Westfield, New Jersey, is known throughout the region as “Colonial Westfield”, due to its large concentration of historically significant architecture. Throughout town there are many examples of colonial architecture that reflect the cultural diversity of Westfield’s early residents. Design elements such as English shingles, Dutch roofs, German stones, and Swedish planks can be found on just about every street, with many dating back to the 17th century.
Kimball Avenue Historic District
While many neighborhoods in Westfield boast historically significant examples of architecture, no neighborhood embodies it as much as the Kimball Avenue Historic District. This neighborhood is the only officially designated historic district in Westfield and offers a wonderfully historic overview of the architecture of the town throughout the centuries. The district is comprised of the block between Lawrence Avenue and Elm Street.

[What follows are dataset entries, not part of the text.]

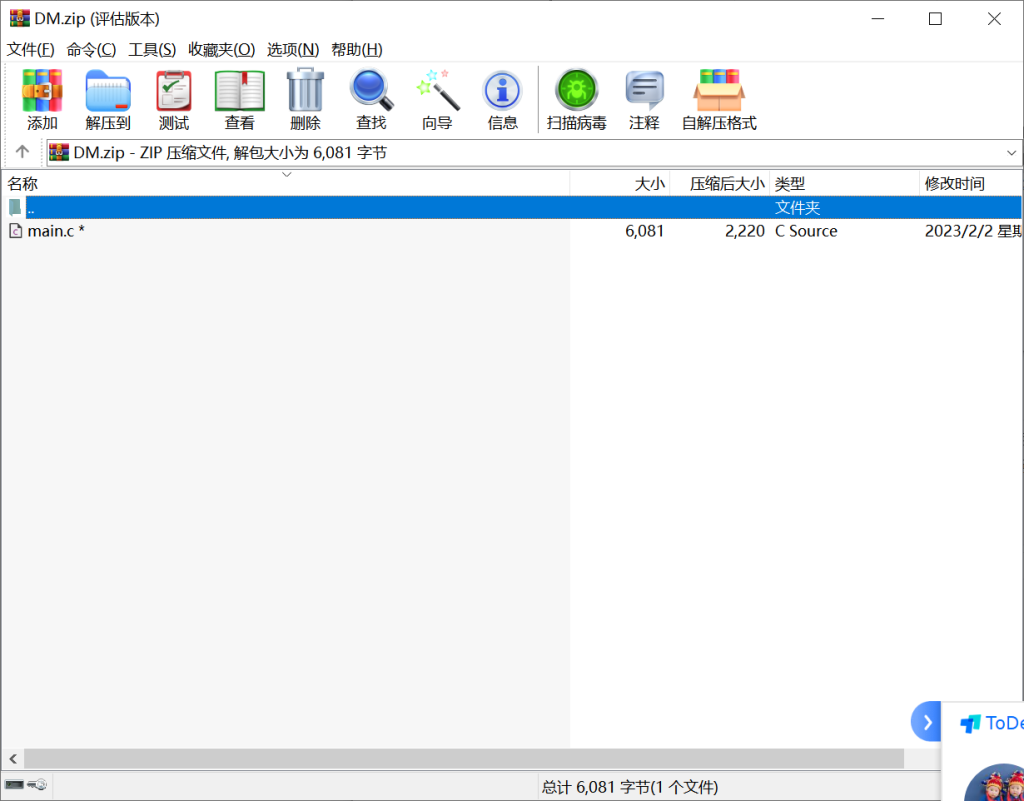
Task: Add a 注释 (Comment) to the archive
Action: click(x=644, y=98)
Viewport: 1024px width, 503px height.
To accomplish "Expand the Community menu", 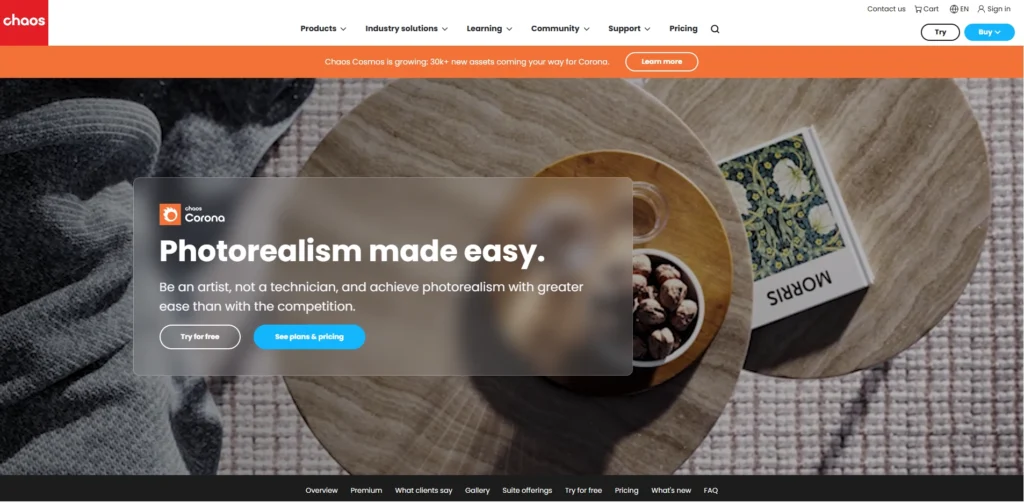I will tap(560, 29).
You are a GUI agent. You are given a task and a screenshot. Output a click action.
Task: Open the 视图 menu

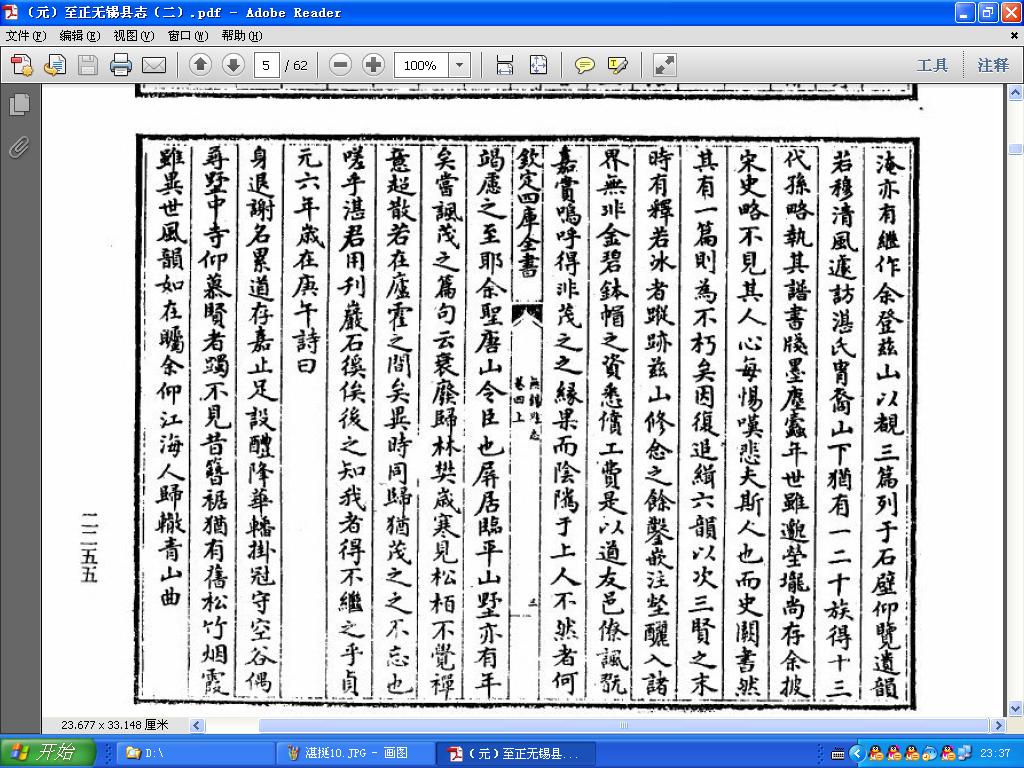(133, 36)
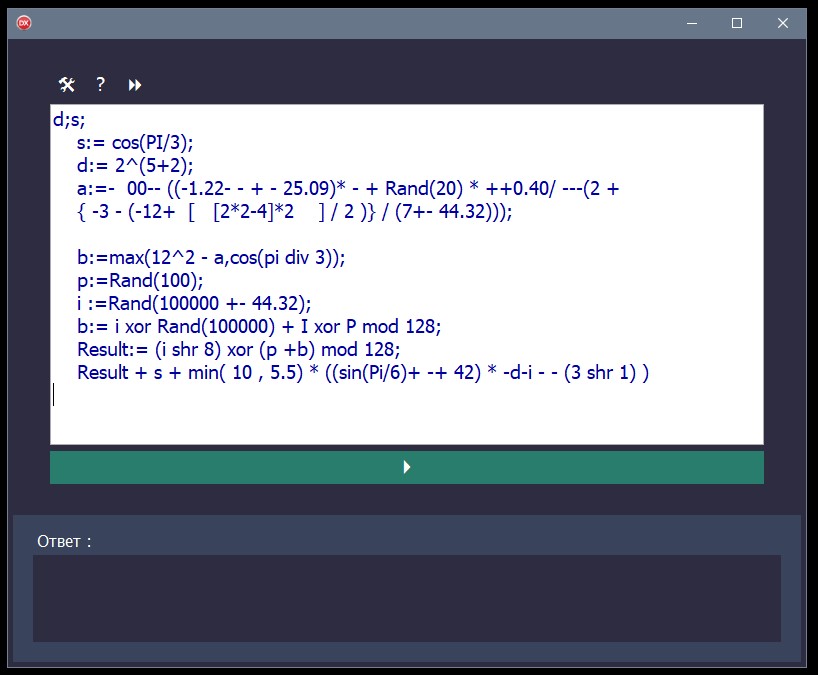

The Kimball Avenue Historic District boasts many examples of Colonial Revivals. Many of these structures feature classic steep gambrel roofs with flare cleaves overhanging the first floor, common in early Dutch Colonials. The facades are often constructed with stucco and the roofs may feature a Bell curve, both characteristic of early Dutch design.
Another popular style found in the Kimball Avenue Historic District is Georgian. This style originated in England in the 1600s and made its way to the colonies in the early 1700s. The Faulkner House at 248 Kimball Avenue is a great example of a Georgian Revival. The Kimball Avenue Historic District also features a number of Queen Anne style homes with turrets, latticework, multiple-gabled roofs and unique dormers. The homes at 230, 237, 242, 243, 249, 257, 265, and 266 are all examples of Queen Anne style homes built between 1881 and the turn of the century.

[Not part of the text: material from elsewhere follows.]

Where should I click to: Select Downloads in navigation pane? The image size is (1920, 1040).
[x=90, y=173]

Other Historic Neighborhoods in Westfield
While the Kimball Avenue Historic District is the only officially designated historic district in Westfield, several other neighborhoods offer historic charm, including:
- The Boulevard – This residents of The Boulevard have designated themselves a “historic district” and have erected antique-looking signs at the ends of the neighborhood. There are several wonderful examples of historic homes in the neighborhood, including Victorians, Dutch Colonials, Italianates, Federal Revivals and Tudors that date from the 1840s to the present.
- Brightwood – This neighborhood contains one of the most rustic parks in town as well as many of Westfield’s older homes which date from the 1860s to the Great Depression.

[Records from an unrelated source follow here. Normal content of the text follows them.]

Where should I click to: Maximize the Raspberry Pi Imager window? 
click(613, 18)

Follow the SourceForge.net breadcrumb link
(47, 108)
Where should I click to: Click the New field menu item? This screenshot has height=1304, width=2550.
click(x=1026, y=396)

- The Gardens – Homes in this neighborhood date from the 1870s to World War II.
- Indian Forest – This neighborhood features large properties that were built between the 1930s and the 1970s.
- Kimball Circle – These homes date from the early 20th century and are opulently large and reminiscent of homes found in Europe and England.
- Lawrence Avenue – This district is home to many Victorians as well as the Colonial Revival at 322 Lawrence and the historic Marsh Arnold House at 528 Lawrence.
- Stanley Oval – This neighborhood was originally a Revolutionary War arsenal and now features homes built between 1900 and 1930 in a variety of styles including Colonial Revival, Georgian, Dutch Colonial and Tudor.
- Stoneleigh Park – This district contains large mansions built in the late 19th and early 20th centuries.
- Wychwood – This community contains the Sips-Manor House, built in 1664. Other architectural styles include English Manors, Tudors, Cottages, Tuscans and Colonials.